Die Antwort kam prompt. Ich beugte mich nach vorne, um sie besser lesen zu können: »Der Trank ist einzig und allein für die Wächterin gedacht, denn das latente Gen der Helfer kann den potentiell giftigen Trank nicht umwandeln und er wäre für sie tödlich. Es ist auch völlig unnötig, dass die Helfer ihn trinken, denn sie sind mit der Wächterin verbunden und sobald diese ein Wesen oder seine Spuren wahrnehmen kann, können sie es auch.«

»Ehm.« Jo sah mich stirnrunzelnd an. »Potenziell giftig und den sollst du trinken?«

»Bist du sicher, dass es für dich wirklich ungefährlich ist, Christina?«, erkundigte sich Noah gleichzeitig. »Du bist noch nicht lange Wächterin, dein Gen ist vielleicht noch nicht ganz aktiviert.«

»Ich schätze, seit ich meine innere Wächterin hören kann, ist das Gen voll funktionsfähig«, entgegnete ich. »Außerdem ist es momentan die einzige Möglichkeit, dunkle Wesen aufzuspüren und wie wir wissen, ist damals beim Gewitter etwas angekommen.«

»Und wenn nicht?«, erkundigte sich Jo. »Ich meine, es ist lange her und nichts ist passiert.
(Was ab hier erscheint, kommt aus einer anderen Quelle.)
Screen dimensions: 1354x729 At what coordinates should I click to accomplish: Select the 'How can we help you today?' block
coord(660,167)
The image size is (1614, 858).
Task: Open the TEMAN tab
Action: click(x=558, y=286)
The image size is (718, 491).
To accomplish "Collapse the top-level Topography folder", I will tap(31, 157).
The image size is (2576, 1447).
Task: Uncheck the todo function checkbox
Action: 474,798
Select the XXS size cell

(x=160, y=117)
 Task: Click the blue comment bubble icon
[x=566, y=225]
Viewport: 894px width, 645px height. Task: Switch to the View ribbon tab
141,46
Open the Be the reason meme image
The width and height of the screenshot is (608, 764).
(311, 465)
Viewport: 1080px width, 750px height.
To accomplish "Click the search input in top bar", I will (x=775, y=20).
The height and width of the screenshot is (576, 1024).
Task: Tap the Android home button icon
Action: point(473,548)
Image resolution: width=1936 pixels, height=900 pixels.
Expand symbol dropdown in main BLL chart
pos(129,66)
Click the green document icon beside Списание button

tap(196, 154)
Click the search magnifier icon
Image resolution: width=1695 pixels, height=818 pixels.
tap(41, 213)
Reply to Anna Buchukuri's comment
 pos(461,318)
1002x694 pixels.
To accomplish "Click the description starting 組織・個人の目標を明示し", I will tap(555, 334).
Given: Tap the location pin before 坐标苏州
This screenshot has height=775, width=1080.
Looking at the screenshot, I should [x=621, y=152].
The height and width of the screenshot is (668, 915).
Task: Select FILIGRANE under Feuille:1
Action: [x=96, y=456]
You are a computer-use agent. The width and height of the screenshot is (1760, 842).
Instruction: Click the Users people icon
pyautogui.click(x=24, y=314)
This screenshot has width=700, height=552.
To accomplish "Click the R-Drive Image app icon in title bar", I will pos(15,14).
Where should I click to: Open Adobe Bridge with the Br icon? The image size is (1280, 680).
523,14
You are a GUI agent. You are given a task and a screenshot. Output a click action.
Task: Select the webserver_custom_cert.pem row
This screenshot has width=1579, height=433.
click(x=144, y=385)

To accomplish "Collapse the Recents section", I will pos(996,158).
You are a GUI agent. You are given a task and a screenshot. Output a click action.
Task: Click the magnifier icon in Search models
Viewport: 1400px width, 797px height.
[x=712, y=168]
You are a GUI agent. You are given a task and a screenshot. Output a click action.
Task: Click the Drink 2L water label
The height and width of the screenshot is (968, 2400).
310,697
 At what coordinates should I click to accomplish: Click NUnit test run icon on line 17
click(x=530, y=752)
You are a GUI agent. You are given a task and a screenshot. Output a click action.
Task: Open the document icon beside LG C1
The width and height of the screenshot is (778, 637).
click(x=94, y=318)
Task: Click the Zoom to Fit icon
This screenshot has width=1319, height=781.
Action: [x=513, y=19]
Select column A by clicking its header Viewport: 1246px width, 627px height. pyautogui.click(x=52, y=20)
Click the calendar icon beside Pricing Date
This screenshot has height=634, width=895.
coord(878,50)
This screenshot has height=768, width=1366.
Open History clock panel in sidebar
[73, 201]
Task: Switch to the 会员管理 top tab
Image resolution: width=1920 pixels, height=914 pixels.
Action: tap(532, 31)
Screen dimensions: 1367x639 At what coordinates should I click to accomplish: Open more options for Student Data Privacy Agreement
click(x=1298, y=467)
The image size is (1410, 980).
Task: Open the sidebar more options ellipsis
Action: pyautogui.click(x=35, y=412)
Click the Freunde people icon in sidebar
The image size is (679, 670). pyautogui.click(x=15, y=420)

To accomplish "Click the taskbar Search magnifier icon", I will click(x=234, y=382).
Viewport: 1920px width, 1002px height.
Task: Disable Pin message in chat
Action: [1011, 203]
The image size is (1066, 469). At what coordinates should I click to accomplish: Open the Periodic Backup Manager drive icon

Vielleicht ist ja gar nichts angekommen.«

»Nicht jedes dunkle Wesen will auffallen«, erinnerte ich ihn. »Viele sind hier, um Luzifer zu unterstützen, den letzten Kampf zwischen Gut und Böse vorzubereiten.«

»Dann hole ich mal das Buch über die nützlichen Tränke.« Noah erhob sich. Er kam gerade damit zurück zum Tisch, als sich die Tür öffnete und Mathilde den Kopf hereinsteckte.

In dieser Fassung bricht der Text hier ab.